** START **

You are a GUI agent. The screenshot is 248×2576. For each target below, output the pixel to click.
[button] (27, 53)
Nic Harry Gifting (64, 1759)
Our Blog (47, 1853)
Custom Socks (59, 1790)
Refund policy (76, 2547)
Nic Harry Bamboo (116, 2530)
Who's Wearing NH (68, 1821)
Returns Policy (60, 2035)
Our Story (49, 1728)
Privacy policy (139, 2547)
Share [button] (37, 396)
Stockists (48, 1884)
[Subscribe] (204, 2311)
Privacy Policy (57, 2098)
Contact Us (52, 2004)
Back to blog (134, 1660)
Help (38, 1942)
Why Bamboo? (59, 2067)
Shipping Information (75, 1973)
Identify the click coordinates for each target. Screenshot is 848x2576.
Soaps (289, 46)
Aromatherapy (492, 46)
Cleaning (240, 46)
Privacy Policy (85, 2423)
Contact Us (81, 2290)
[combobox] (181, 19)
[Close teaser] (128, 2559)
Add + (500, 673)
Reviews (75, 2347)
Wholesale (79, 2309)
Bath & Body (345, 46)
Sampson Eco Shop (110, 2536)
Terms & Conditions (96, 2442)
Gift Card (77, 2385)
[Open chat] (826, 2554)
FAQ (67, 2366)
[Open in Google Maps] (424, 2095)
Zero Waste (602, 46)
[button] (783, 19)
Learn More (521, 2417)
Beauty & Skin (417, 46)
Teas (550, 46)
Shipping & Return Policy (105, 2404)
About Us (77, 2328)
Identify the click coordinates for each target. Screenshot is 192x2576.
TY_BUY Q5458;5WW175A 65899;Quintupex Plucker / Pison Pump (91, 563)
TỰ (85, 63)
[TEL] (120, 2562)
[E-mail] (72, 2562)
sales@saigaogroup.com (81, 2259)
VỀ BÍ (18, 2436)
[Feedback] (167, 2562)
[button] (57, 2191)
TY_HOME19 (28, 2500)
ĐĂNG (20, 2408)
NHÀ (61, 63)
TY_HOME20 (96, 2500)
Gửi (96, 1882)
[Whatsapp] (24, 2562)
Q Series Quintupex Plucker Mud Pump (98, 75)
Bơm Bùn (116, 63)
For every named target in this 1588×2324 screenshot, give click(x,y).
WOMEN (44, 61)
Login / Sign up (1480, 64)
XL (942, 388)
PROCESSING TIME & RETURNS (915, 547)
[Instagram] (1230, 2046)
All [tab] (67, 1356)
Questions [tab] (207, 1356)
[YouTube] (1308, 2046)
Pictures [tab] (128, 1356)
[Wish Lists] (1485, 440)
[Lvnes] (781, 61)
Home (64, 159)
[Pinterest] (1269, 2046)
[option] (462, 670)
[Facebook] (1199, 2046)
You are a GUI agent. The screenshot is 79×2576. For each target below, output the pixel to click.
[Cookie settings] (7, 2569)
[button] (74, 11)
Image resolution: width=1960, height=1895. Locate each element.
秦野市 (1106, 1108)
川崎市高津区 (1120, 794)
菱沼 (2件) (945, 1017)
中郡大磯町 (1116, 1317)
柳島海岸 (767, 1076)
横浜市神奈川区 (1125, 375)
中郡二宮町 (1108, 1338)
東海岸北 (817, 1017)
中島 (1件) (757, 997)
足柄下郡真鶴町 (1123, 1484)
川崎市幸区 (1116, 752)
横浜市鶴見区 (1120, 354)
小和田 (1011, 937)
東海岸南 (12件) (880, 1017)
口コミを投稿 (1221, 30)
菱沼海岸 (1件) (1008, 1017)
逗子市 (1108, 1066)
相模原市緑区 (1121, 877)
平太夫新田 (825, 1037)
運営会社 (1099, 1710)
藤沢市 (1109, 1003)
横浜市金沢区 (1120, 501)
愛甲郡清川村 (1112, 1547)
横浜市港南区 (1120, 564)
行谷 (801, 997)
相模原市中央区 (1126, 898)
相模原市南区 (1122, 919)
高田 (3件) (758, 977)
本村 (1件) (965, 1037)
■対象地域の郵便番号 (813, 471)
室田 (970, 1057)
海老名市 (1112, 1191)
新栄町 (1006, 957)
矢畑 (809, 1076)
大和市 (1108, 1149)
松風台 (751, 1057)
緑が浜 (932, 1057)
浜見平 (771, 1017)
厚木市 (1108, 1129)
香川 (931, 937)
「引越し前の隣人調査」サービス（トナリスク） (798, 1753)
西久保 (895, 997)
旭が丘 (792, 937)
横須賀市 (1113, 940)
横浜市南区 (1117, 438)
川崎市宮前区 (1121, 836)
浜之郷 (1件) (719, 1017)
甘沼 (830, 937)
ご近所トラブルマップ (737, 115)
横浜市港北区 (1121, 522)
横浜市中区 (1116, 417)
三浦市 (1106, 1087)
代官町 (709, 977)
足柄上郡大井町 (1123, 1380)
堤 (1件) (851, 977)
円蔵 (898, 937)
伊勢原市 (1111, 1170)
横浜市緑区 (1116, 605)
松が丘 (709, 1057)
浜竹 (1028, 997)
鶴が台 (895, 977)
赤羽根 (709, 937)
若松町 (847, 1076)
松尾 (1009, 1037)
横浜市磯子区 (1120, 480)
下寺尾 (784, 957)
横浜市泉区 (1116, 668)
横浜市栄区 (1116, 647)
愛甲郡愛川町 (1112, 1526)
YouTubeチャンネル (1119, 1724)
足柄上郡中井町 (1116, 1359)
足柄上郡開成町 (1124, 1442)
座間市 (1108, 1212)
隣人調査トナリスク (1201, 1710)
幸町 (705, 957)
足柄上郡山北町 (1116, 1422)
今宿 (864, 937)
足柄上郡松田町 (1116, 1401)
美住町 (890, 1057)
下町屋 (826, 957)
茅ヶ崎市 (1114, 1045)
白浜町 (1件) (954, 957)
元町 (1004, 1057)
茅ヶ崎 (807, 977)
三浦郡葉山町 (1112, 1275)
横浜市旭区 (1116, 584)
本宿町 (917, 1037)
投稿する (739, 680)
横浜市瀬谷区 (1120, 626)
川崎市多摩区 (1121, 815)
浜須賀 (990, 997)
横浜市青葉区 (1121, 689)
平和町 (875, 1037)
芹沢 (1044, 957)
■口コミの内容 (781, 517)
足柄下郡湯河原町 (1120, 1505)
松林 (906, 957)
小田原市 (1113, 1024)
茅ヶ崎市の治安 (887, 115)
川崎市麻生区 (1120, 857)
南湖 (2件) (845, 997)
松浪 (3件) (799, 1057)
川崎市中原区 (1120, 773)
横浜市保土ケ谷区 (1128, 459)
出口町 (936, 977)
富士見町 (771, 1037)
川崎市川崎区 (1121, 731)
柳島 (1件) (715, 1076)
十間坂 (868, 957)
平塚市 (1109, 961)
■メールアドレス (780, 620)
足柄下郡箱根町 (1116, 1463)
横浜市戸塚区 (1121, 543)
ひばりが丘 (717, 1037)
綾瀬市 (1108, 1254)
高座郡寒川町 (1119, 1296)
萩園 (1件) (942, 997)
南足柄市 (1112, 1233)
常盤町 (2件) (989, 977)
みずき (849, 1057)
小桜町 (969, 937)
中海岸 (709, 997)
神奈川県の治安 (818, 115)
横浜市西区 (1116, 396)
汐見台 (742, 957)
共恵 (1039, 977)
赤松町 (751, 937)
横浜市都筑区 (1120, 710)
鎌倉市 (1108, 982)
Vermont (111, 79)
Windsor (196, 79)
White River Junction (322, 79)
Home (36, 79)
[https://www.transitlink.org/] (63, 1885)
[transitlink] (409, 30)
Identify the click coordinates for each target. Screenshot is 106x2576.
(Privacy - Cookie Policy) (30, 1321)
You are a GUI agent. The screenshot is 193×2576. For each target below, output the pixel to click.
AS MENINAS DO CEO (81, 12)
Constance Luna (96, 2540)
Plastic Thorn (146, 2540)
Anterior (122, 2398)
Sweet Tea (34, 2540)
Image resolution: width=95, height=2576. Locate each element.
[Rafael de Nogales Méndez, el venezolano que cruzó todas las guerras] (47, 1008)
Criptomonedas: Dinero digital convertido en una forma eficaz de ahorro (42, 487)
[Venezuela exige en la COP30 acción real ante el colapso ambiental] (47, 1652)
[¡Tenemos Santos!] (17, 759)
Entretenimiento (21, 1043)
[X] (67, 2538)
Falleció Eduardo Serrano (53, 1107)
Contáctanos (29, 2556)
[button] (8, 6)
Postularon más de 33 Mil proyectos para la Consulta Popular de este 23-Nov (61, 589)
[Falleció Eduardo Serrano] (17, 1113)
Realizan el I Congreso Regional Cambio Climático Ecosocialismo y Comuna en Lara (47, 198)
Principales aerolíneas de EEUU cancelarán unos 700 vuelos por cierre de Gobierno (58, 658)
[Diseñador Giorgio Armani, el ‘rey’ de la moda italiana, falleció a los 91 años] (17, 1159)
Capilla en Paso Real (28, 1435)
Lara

** END **

■ **What this task involves**: Count the lines in the records above that contain the word "Locate". Reply with the number only.

■ **Response to this exercise**: 2